The raw material comes from Taimushan, Fuding county, Ningde prefecture, Fujian province. In their notes House of Tea describe the tea as a spring pluck comprising of a bud and two leaves, which are flavoured in the traditional way, by undergoing drying overnight mixed with Jasmine flowers, before being hand rolled into those sweet little orbs.

The first thing I noticed about this tea, as you might expect, was the aroma. This was a sweet, natural floral fragrance, that for want of a better description felt smooth and rounded, as compared to the cheaper varieties of this tea, which as I understand it are sprayed with **cough**flavourings“, giving them a more harsh, angular feel, if that makes sense.

Steeping method
Water Used: Imsdal
Weight of dry leaf: 7 grams
Infusion style: Asian / Gong-fu
Steeping vessel: 150 ml porcelain gaiwan
Water temperature: 80°C
No. & duration: a first infusion @ 25 seconds, then @ +5 seconds until 50 seconds, then @ 60 and 90 seconds for a total of 8 infusions.

That first long steep was needed to get those little bullets opening up.
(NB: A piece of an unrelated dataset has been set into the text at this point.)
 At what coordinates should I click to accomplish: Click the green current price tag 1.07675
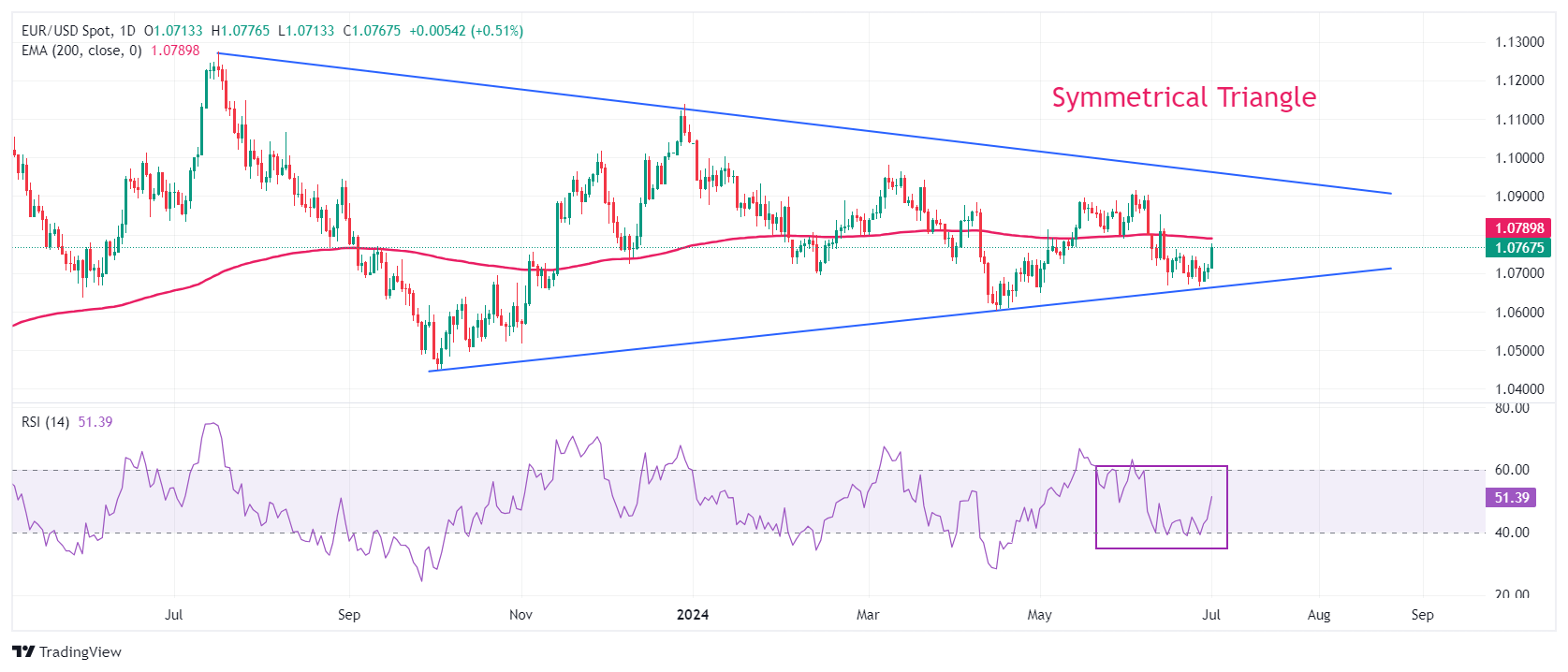1518,248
The early steepings were dominated by that wonderful, floral sweetness, which reminded me a lot of acacia honey.

Jasmin Tai Mu Long Zhu - a cup of

Early on in my tea journey I drank an awful lot of cheap Jasmine tea, so much so that I ultimately grew thoroughly sick of it. A while back out of a sense of morbid curiosity I bought some, a small tin’s worth at a local Chinese supermarket, just to see how I got on with it.

I still couldn’t stand the stuff, which meant that I was more than a tad apprehensive about sampling these leaves.
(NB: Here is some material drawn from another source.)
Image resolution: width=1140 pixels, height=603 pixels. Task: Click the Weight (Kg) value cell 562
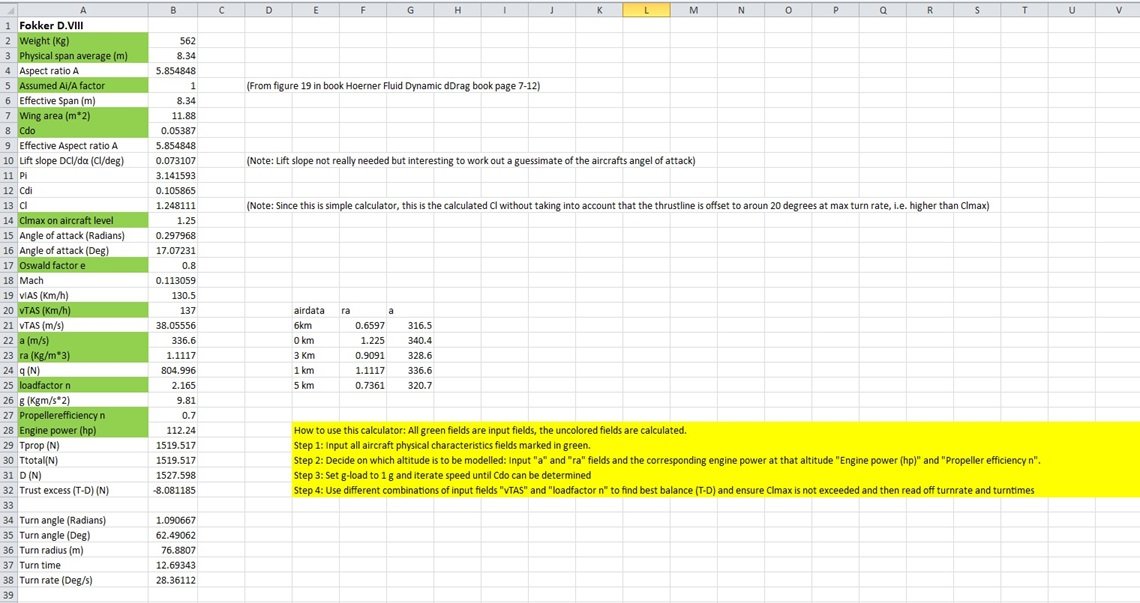tap(173, 41)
I needn’t have worried. The chemically slathered sharpness of those cheaper versions were totally absent here, something as delightful as it was surprising.

Even though the body had a quite lightish feel to it, I found that it coated the inside of my mouth and tongue with a nice sweet residue.
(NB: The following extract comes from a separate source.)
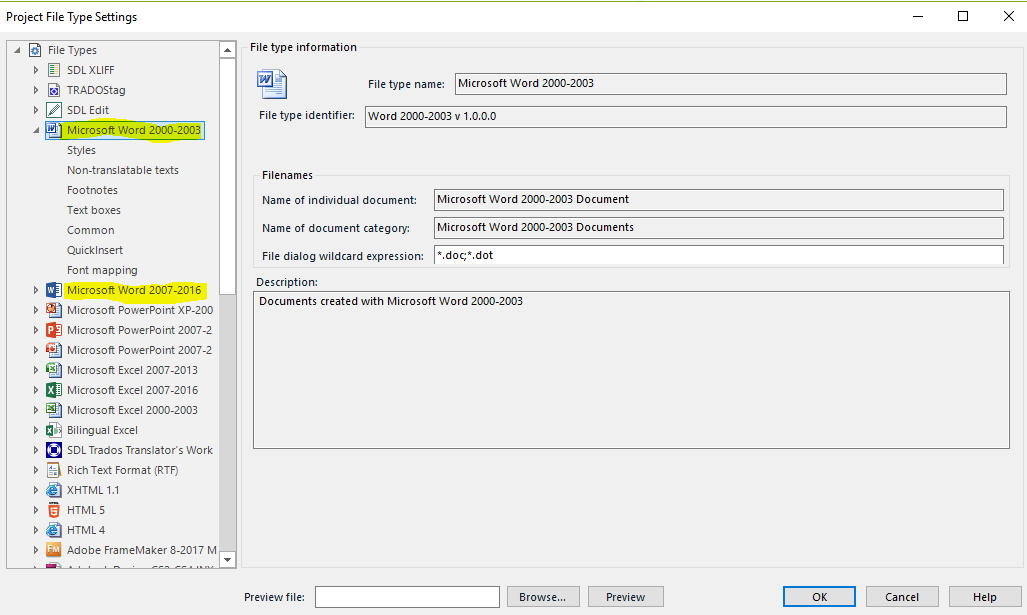
Task: Expand the Rich Text Format (RTF) node
Action: click(36, 470)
By the time the third infusion rolled around the leaves had well and truly opened up. That unleashed the beginnings of a refreshingly tart kick, which by the fourth round nicely balanced the sweeter aspects of the liquor.

The sixth infusion saw the tea starting to slide a little, so I upped the steeping times for each round to compensate, but by the 8th. round it was clear that the session was over. When teas show such strong character, I think it’s a shame to push them too far. Quit while you’re ahead, and all that.

Going forward, it’s a tad unlikely that these leaves will see a lot of gong-fu action. More likely than not, I’ll be steeping this tea Western style for Mrs. Teaist, 3 grams in a 200 ml pot, and 2 infusions, at 1½ and 2½ minutes duration. If I feel like joining in, I’ll up it to 6 grams in a 400 ml vessel.

Jasmin Tai Mu Long Zhu - used leaf

In conclusion, then – this is a refined, elegant version of something that can be seen as a cheap, slightly rough around the edges tea. It’s certainly reprogrammed my tea-appreciation chip when it comes to this type of tea.

It’s rather like trading in poly cotton bed-sheets for silk ones, and well worth the extra expense.

Good stuff.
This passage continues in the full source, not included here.